Excerpted text:

Personal information
- Born: July 10, 1988 (age 38) Montreal, Quebec, Canada
- Listed height: 6 ft 3 in (1.91 m)
- Listed weight: 250 lb (113 kg)

Career information
- College: Rice
- University: Laval
- CFL draft: 2012 (3rd round, 17th overall pick)

Career history
- 2013–2015: Hamilton Tiger-Cats
- 2016–2017: Ottawa Redblacks
- 2018–2019: Edmonton Eskimos

Awards and highlights
- Grey Cup champion (2016); 2× Vanier Cup champion (2010, 2012); 2× J. P. Metras Trophy (2010, 2011); Texas Bowl champion (2008);
- Stats at CFL.ca

= Arnaud Gascon-Nadon =

Canadian football player (born 1988)

Stored data items
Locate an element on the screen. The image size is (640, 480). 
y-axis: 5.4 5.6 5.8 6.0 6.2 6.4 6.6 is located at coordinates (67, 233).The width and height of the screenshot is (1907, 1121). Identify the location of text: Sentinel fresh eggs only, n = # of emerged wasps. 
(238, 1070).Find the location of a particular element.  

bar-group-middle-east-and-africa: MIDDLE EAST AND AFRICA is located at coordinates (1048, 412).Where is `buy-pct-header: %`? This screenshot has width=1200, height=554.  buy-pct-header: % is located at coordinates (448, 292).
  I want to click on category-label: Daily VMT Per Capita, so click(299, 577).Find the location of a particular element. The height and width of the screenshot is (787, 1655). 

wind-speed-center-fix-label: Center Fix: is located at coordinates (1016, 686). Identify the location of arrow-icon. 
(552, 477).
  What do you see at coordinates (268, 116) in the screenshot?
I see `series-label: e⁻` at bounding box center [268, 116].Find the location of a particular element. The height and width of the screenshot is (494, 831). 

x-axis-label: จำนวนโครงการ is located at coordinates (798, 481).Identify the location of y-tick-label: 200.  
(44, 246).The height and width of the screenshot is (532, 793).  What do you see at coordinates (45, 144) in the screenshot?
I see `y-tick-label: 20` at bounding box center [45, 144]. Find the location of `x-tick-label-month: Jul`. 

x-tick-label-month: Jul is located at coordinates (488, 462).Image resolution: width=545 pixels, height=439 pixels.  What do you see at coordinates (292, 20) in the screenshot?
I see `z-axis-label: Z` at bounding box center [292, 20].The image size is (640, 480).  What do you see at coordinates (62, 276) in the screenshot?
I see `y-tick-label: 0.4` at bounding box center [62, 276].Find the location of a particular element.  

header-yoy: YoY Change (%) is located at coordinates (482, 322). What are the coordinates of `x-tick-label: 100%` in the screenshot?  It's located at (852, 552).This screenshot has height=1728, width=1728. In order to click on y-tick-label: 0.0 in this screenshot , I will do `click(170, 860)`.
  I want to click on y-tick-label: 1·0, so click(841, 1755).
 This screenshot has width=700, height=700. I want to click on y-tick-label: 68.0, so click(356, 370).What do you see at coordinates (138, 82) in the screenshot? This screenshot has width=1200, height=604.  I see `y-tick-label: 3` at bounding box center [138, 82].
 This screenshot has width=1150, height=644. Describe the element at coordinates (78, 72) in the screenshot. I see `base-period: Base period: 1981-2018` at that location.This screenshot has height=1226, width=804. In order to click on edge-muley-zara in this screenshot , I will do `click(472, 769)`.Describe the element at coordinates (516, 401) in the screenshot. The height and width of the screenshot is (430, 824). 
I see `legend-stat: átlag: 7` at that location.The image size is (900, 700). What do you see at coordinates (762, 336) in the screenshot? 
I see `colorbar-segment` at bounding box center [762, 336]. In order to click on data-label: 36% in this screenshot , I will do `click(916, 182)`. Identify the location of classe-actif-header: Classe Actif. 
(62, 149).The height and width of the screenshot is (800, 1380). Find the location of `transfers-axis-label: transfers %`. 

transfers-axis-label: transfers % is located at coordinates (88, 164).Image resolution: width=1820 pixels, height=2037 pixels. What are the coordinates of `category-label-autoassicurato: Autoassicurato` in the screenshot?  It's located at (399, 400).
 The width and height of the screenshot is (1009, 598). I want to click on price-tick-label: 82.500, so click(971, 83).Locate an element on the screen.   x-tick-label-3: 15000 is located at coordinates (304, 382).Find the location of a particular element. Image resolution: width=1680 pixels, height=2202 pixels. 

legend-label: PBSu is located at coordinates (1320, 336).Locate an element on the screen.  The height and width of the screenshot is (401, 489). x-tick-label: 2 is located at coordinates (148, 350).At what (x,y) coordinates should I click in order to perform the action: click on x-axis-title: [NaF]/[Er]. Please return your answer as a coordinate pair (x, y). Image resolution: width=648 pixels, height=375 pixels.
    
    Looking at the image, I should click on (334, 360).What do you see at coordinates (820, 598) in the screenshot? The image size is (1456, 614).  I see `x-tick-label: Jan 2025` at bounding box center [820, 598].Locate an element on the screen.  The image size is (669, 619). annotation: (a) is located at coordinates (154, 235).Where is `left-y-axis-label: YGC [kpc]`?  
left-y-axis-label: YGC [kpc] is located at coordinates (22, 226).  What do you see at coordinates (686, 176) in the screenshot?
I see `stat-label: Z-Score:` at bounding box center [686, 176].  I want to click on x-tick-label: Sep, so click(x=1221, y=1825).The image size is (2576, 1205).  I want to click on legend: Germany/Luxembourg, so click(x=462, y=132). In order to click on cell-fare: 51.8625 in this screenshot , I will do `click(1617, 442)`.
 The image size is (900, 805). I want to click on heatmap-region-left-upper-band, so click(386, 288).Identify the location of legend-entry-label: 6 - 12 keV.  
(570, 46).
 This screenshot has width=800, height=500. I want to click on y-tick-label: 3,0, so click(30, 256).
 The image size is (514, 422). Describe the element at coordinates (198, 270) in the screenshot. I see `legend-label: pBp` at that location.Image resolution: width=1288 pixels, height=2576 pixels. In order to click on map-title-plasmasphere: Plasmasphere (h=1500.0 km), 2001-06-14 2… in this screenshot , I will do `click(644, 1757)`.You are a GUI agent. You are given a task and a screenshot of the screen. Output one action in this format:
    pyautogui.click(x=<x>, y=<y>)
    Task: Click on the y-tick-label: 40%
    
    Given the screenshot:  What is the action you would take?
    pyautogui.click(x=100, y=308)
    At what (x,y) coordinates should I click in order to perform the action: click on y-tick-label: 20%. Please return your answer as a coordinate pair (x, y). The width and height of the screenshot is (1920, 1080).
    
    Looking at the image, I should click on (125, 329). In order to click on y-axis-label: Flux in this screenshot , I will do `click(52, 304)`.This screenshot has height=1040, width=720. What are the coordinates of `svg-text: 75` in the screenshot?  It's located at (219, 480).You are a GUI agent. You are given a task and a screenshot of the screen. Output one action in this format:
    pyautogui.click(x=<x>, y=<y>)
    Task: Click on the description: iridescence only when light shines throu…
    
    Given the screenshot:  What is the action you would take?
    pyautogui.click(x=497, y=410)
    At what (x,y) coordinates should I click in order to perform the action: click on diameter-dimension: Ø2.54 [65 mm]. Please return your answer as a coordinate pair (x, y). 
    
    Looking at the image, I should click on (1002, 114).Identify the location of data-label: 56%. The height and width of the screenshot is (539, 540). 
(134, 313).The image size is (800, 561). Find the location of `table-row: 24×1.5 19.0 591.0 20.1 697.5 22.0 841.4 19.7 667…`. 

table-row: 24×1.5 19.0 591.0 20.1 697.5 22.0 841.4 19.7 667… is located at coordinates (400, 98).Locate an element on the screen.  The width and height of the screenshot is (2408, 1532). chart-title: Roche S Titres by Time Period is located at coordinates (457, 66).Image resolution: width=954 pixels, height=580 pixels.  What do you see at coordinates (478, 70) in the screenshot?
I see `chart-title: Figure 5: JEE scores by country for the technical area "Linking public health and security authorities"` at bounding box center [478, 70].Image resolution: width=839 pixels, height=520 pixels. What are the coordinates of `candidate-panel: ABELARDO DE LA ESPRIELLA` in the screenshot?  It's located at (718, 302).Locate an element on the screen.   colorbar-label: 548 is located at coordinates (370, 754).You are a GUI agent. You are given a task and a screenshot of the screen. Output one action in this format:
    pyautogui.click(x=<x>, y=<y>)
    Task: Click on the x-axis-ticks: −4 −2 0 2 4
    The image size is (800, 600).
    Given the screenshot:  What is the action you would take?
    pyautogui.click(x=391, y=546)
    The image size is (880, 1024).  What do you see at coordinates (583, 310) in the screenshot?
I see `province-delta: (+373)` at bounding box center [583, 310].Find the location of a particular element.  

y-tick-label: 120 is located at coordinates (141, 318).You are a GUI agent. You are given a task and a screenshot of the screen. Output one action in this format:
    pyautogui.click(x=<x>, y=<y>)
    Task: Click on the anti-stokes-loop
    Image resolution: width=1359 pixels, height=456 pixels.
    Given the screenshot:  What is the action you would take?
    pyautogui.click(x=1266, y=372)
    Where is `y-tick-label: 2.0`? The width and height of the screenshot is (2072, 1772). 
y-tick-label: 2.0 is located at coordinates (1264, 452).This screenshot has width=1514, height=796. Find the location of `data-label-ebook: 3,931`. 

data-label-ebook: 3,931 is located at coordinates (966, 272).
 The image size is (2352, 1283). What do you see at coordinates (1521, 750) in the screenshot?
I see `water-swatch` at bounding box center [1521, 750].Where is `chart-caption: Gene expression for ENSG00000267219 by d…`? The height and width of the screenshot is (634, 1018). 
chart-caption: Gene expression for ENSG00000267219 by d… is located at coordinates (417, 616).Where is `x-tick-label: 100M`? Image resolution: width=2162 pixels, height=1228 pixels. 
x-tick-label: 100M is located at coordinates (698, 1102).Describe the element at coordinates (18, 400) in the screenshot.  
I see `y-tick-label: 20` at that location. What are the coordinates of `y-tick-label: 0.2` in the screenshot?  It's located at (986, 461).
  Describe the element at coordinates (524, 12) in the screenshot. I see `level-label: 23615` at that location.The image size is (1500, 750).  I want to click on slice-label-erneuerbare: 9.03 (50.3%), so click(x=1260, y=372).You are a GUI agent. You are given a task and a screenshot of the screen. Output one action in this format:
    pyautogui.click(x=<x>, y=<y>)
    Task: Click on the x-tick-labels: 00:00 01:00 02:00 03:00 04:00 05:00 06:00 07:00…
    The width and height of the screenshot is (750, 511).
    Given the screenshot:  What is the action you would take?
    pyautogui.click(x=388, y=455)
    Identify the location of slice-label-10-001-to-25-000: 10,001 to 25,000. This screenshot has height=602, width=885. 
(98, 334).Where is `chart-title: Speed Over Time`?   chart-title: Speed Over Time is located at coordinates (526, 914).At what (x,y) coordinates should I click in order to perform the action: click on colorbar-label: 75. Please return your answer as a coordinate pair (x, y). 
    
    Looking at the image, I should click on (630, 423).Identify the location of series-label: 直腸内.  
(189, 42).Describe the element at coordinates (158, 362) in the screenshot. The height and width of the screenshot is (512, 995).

Task list:
1. In the profile of Arnaud Gascon-Nadon, what does the "2×" in front of "Vanier Cup champion" mean? Use the years given in that same line to explain.
2. In the profile of Arnaud Gascon-Nadon, which team did he play for from 2016 to 2017?
3. Pick up the profile of Arnaud Gascon-Nadon from where it stops and continue it.
The stored items have nothing to do with what you're asked here.

Answers to the exercise:
1. It means he won the Vanier Cup two times. The profile lists those wins as 2010 and 2012.

2. The Ottawa Redblacks.

3.
Arnaud Gascon-Nadon (born July 10, 1988) is a Canadian former professional football defensive lineman who played in the Canadian Football League (CFL). He was selected 17th overall by the Tiger-Cats in the 2012 CFL draft. After the 2011 CIS season, he was ranked as the 13th best player in the Canadian Football League's Amateur Scouting Bureau January rankings for players eligible in the 2012 CFL draft, and ninth by players in Canadian Interuniversity Sport. Gascon-Nadon played CIS football with the Laval Rouge et Or and for the Rice University Owls in 2008.

Gascon-Nadon was with the Hamilton Tiger-Cats from 2013 to 2015 and with the Ottawa Redblacks in 2016 and 2017, winning the Grey Cup with them in 2016. He dressed in six games for the Edmonton Eskimos in 2018. He became a free agent after the 2018 season. Gascon-Nadon officially announced his retirement in the summer of 2019.

He endorsed the Conservative Party of Quebec for the 2022 Quebec general election.